09-01-2022 | By Nan Pincus | Issue 123

Chantal Chamberland's Soirée. Evosound (HERE)

A re-issue is always an interesting temporal situation. As listeners we are invited to experience the excitement of the new simultaneously with the comfort of the familiar. Just such an invitation appears with the Hybrid SACD release of French-Canadian jazz singer Chantal Chamberland's Soirée. With her smoky voice and whole-hearted interpretations, Chamberland breathes in the struggles of our contemporary life and breathes out the romantic, irrepressible atmosphere of the 1930s and 1940s. Her interpretations are a modern vehicle for a nostalgic ride, but there's much more than sentimentality here.

This is not an album with tracks, it is an album with songs. Some of these songs, such as "Besame Mucho" and "Que Reste-t'il de nos Amours" the listener will recognize immediately, and Chamberland is masterful and distinctive in her delivery. Not all of her decisions are conventional, including is the instruments that accompany her. Upon one half-eared listen, Soirée could be dismissed as a nostalgia project, a portfolio for a beautiful voice, perhaps a good soundtrack for a candlelit dinner (or a gentle soirée as the album name suggest) but not advancing the genre forward. However, when an accompanying musician's instrumental credits on the album include "trumpet, accordion, cello, shaker, and mellotron," we know there's more in the authorship and intention of this album than just jazz standards brought to life once more.

While prolonged listening, my appreciation grew for all the supporting musicians, none more so than Amy King's backing vocals, which together with Chamberland's voice, felt modern, reciprocal, and intimate.
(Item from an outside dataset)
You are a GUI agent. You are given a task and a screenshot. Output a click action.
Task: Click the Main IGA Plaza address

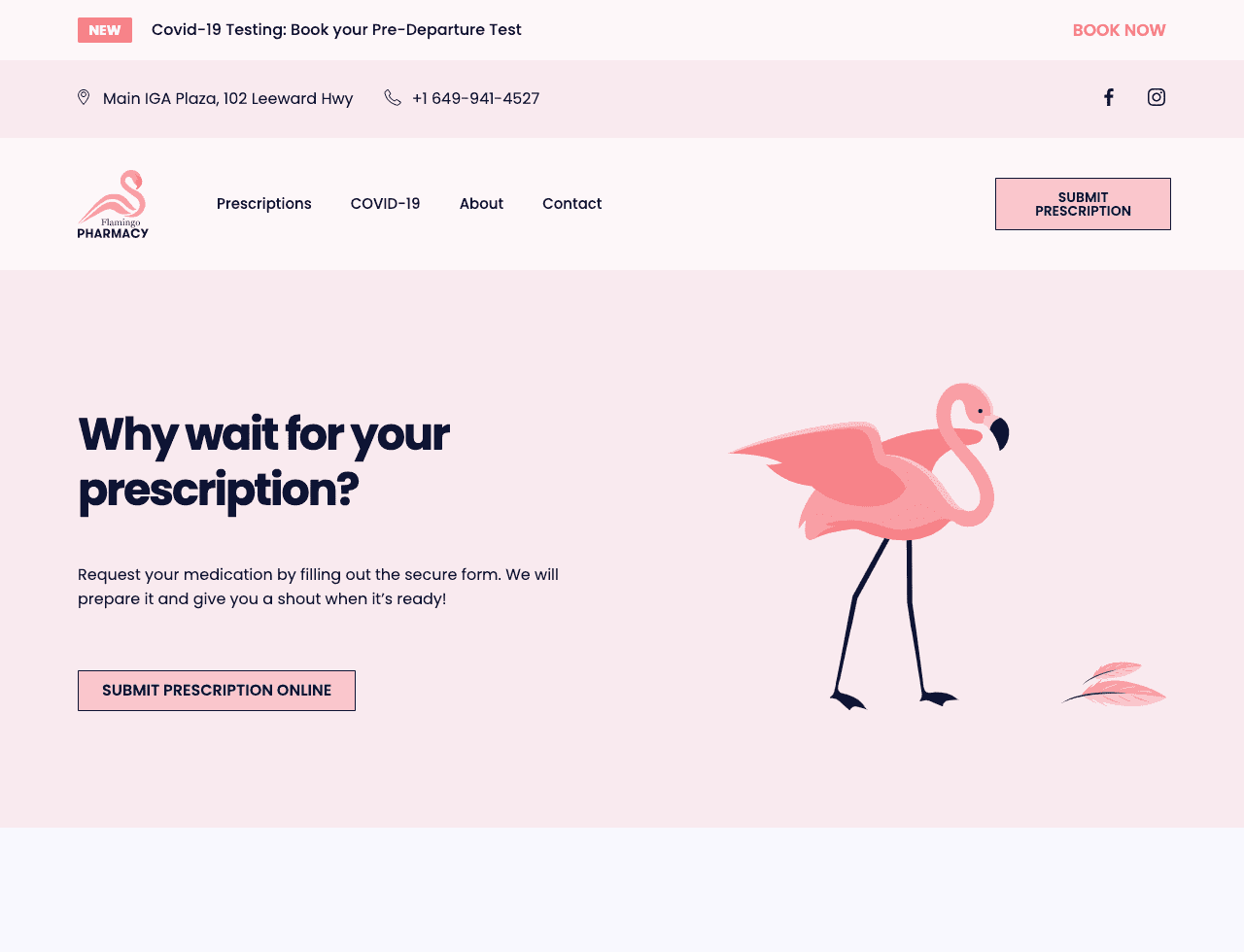point(228,98)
The three songs where they join forces quickly comprised some of my favorites, especially "Dis Moi," a French interpretation of The Beatles "Here, There and Everywhere."  Another standout on the album is "Je L'aime À Mourir," which showcased Chamberland's guitar playing especially well, and had an endearingly twee quality that would make it pair well on a mixed artist playlist of contemporary indie folk tracks.

The only songsmith whose work features twice on the album is none other than Charles Aznavour. His songs "For me Formidable" and "J'aime Paris au Mois de Mai" show Chamberland taking the great tenor's oeuvre and making it feminine, confident, and even slightly tongue-in-cheek, with an audible smile in the jaunty chorus of "For me Formidable." Chamberland's talent itself is formidable, and with thoughtful mastering done by King, Soirée invites us to listen without distraction to a voice with something to say.